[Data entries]

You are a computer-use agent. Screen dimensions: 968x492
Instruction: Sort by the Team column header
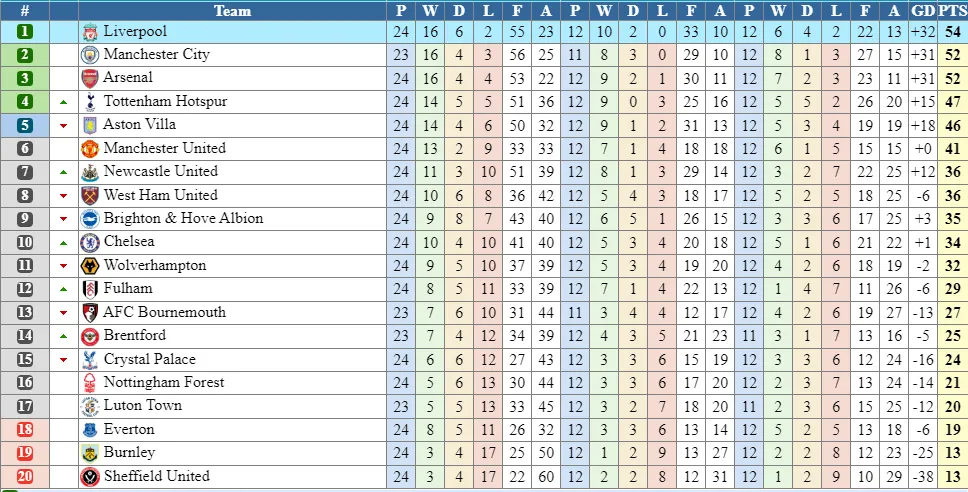click(x=232, y=11)
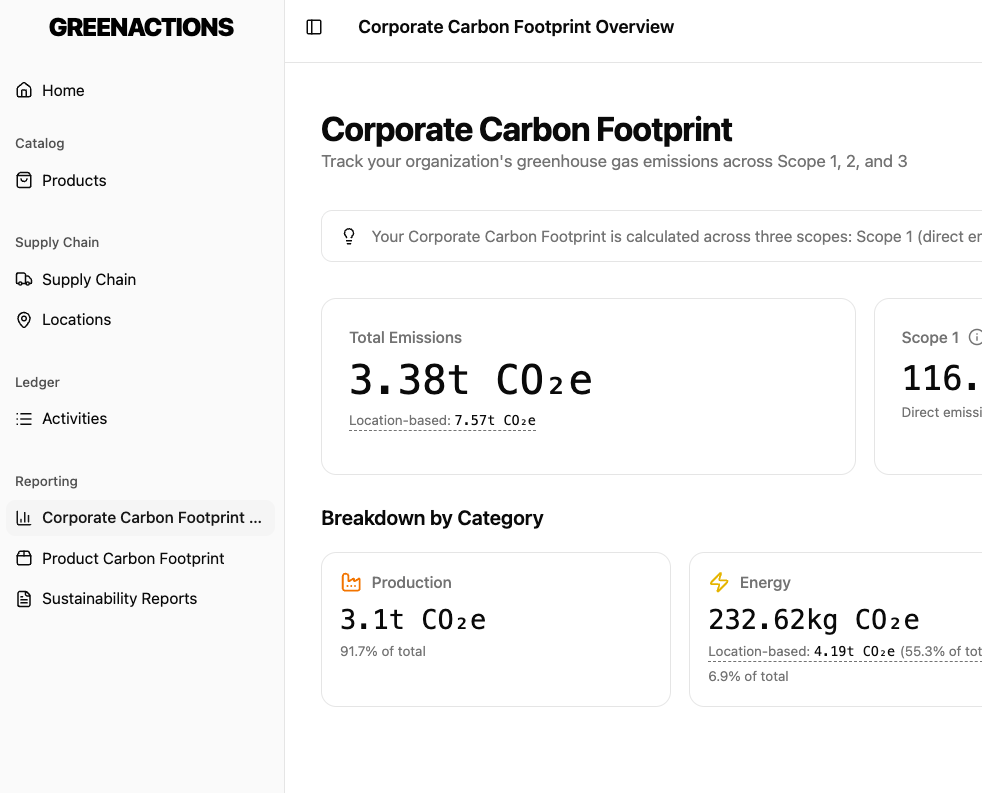Click the Energy lightning bolt icon
This screenshot has height=793, width=982.
(x=718, y=582)

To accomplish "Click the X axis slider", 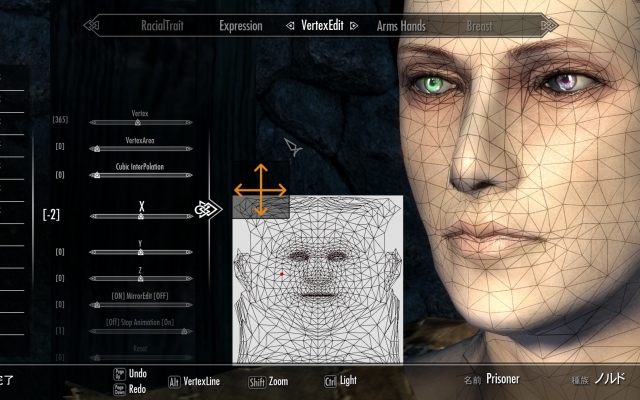I will [x=140, y=216].
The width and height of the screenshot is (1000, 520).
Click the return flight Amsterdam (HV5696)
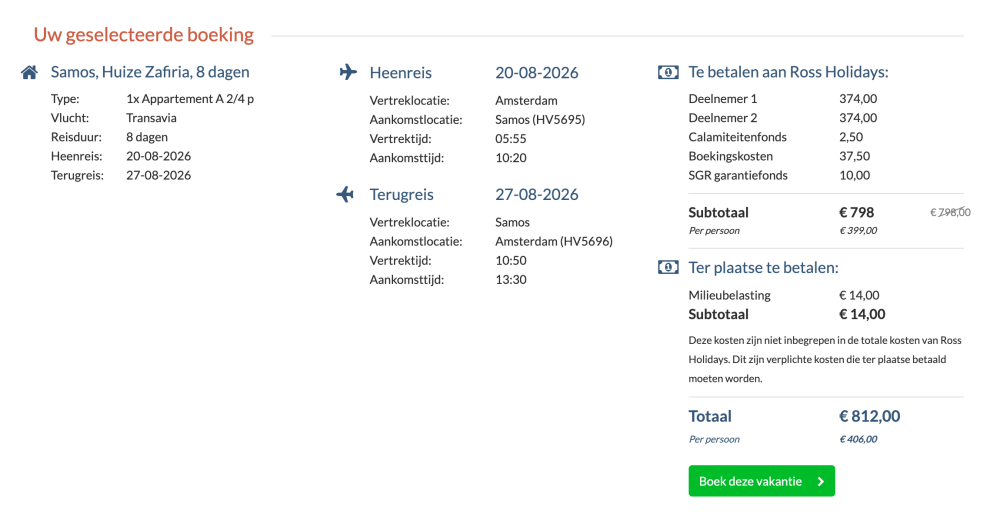pos(554,241)
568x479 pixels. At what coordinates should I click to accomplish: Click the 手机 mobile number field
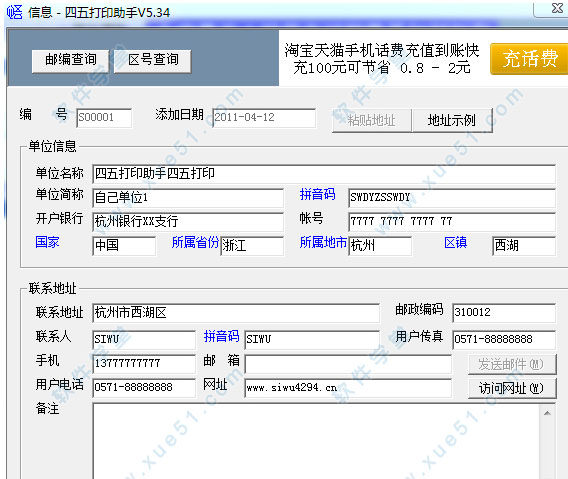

(WHAT YOU SHOULD DO): Only the lines from the one holding "The width and" through the last line of the records should be output, please, exactly and without any pictures.

(YOUR RESPONSE):
The width and height of the screenshot is (1000, 520).
Click the return flight Amsterdam (HV5696)
pos(554,241)
568x479 pixels. At what coordinates should I click to accomplish: Click the 手机 mobile number field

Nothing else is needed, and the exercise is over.